● **DATA IN THIS EXERCISE**:
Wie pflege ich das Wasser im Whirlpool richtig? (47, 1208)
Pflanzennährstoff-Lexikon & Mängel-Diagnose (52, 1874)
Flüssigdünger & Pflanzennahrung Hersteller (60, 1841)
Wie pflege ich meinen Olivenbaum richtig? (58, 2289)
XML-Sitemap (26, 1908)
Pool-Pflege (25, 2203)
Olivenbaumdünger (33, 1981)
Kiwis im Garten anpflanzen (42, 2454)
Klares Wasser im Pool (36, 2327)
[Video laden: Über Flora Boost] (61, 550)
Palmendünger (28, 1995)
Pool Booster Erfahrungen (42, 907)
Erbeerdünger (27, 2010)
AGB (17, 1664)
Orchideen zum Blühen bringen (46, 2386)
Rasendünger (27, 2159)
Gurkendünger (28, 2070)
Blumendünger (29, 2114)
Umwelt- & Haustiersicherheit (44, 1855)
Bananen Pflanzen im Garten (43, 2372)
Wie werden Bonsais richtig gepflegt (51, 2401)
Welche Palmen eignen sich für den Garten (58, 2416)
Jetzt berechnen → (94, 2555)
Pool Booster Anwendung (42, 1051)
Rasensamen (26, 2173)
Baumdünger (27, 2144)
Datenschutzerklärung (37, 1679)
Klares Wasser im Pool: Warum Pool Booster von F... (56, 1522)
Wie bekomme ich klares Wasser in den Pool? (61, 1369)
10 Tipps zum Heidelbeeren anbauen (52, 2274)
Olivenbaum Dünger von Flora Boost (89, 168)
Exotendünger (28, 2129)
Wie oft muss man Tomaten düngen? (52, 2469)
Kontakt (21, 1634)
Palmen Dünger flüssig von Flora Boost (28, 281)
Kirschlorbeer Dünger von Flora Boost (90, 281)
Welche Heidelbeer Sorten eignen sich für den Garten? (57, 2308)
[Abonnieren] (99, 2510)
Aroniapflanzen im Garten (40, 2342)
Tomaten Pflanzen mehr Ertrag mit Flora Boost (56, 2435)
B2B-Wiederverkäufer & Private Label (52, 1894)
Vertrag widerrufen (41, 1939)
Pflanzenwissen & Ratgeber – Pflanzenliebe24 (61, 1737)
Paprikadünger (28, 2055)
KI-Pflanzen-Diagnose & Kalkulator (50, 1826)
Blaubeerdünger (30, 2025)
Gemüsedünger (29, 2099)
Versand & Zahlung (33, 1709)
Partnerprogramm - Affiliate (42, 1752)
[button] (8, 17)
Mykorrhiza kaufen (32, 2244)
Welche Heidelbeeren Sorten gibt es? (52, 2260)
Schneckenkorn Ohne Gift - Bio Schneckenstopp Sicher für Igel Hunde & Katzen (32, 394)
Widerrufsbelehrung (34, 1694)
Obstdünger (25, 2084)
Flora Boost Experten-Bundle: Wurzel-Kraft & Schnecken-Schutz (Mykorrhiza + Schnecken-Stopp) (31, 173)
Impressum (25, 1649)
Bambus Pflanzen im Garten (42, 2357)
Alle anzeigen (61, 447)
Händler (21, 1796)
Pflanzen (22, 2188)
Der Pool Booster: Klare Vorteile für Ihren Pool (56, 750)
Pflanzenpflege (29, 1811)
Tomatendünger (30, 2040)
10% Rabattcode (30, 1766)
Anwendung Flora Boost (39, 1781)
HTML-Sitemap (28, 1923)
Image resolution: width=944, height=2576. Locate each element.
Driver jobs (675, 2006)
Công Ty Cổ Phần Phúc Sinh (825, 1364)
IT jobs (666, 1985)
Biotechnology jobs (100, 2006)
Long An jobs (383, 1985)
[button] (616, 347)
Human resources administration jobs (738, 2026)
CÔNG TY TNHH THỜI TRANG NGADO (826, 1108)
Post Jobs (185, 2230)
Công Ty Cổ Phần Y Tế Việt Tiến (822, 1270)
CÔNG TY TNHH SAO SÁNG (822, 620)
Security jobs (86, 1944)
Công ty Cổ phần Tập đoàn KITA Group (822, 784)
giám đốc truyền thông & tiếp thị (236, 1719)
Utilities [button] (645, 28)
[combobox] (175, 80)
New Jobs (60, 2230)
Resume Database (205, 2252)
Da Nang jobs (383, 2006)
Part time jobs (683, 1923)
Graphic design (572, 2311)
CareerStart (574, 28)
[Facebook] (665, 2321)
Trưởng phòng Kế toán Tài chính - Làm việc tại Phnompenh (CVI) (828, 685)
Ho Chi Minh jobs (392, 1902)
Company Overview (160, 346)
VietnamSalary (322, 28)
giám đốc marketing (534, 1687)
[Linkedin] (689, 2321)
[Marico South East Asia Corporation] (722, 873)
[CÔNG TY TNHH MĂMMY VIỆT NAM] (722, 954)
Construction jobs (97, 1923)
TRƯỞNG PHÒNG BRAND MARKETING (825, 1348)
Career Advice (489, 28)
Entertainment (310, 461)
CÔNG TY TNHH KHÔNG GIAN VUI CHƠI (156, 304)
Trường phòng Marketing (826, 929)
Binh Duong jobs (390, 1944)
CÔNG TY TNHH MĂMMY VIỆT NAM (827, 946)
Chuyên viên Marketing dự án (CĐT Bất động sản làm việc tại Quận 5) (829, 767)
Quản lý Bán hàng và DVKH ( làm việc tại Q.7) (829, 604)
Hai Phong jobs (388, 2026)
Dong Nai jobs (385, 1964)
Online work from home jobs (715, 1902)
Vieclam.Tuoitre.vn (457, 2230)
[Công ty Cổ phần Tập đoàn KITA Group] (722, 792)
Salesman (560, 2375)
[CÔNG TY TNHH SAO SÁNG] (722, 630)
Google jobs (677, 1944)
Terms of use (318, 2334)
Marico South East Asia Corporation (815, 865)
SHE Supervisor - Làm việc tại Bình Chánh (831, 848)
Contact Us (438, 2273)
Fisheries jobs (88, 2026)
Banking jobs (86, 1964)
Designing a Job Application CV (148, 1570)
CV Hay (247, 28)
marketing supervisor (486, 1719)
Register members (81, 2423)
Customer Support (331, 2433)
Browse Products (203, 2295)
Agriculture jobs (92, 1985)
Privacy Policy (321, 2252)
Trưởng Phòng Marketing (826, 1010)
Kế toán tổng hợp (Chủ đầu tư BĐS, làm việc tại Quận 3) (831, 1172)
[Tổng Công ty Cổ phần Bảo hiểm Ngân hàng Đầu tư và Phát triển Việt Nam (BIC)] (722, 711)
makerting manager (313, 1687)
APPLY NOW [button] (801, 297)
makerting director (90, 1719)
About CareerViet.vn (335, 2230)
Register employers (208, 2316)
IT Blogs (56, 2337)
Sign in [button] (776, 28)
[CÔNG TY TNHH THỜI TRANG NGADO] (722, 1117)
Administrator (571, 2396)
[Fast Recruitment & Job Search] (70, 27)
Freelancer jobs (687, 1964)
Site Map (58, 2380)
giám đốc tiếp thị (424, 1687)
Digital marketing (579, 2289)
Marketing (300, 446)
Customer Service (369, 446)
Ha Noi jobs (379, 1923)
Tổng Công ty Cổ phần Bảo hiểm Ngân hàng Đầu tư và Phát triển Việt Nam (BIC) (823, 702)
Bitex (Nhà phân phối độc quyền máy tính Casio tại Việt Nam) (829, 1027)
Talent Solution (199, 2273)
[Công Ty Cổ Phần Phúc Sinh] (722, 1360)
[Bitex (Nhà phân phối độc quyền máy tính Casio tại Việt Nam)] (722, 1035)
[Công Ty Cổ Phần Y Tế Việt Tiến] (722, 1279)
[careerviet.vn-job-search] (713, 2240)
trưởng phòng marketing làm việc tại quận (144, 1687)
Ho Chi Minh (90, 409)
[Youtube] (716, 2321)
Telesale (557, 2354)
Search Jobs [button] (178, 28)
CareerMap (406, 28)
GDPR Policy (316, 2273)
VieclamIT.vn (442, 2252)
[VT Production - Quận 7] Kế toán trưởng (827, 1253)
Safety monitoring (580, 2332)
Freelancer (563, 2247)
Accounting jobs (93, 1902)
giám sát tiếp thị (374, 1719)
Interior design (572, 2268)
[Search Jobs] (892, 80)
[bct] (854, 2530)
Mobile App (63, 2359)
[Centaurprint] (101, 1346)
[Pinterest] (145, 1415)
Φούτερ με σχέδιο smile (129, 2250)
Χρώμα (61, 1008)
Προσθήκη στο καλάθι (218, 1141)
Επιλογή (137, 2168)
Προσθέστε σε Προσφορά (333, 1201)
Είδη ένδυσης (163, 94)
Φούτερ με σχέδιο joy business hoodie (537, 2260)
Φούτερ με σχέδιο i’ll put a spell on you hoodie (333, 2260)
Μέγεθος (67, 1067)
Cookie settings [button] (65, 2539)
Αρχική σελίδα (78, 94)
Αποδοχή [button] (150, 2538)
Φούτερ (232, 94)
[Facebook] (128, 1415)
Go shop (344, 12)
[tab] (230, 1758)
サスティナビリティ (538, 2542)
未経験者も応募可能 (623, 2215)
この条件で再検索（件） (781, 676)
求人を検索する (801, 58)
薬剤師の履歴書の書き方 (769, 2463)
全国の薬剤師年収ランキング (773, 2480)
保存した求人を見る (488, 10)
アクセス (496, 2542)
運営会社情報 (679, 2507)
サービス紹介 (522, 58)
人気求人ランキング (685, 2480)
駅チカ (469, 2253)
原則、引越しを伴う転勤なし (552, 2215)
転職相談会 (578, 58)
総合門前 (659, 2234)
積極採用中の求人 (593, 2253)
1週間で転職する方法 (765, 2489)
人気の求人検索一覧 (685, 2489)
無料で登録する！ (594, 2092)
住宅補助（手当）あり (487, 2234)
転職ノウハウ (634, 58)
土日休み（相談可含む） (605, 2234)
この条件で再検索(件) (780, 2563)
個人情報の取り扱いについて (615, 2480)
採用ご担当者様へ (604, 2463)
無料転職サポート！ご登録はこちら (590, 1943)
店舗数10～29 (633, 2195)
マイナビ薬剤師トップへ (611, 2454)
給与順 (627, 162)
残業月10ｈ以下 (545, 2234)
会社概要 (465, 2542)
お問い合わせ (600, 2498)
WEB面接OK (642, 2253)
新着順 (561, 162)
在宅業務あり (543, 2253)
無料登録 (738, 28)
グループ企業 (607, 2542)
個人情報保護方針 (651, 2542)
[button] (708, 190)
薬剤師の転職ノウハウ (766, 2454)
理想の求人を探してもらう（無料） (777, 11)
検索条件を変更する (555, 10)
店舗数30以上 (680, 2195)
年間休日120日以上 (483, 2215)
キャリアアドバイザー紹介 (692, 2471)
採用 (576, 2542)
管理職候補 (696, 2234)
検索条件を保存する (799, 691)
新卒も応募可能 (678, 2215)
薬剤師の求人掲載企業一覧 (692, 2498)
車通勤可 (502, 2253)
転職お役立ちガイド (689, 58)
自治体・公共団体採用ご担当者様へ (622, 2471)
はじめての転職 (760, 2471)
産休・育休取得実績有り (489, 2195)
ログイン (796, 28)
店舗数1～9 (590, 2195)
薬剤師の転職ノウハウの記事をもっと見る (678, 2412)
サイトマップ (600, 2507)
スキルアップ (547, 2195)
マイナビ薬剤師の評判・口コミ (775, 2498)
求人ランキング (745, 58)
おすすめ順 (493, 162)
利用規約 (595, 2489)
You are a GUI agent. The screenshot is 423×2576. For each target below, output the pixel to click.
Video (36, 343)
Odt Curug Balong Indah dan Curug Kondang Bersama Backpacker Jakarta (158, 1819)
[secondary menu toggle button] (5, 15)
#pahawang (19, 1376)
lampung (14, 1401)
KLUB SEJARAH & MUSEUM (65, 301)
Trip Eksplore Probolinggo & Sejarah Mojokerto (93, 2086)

● **ACTION ITEM**: In the entries above, find the line holding "Google jobs (677, 1944)" and the line holding "Designing a Job Application CV (148, 1570)", then retype exactly those two lines and every line between them, and nothing else.

● **TASK OUTPUT**:
Google jobs (677, 1944)
Terms of use (318, 2334)
Marico South East Asia Corporation (815, 865)
SHE Supervisor - Làm việc tại Bình Chánh (831, 848)
Contact Us (438, 2273)
Fisheries jobs (88, 2026)
Banking jobs (86, 1964)
Designing a Job Application CV (148, 1570)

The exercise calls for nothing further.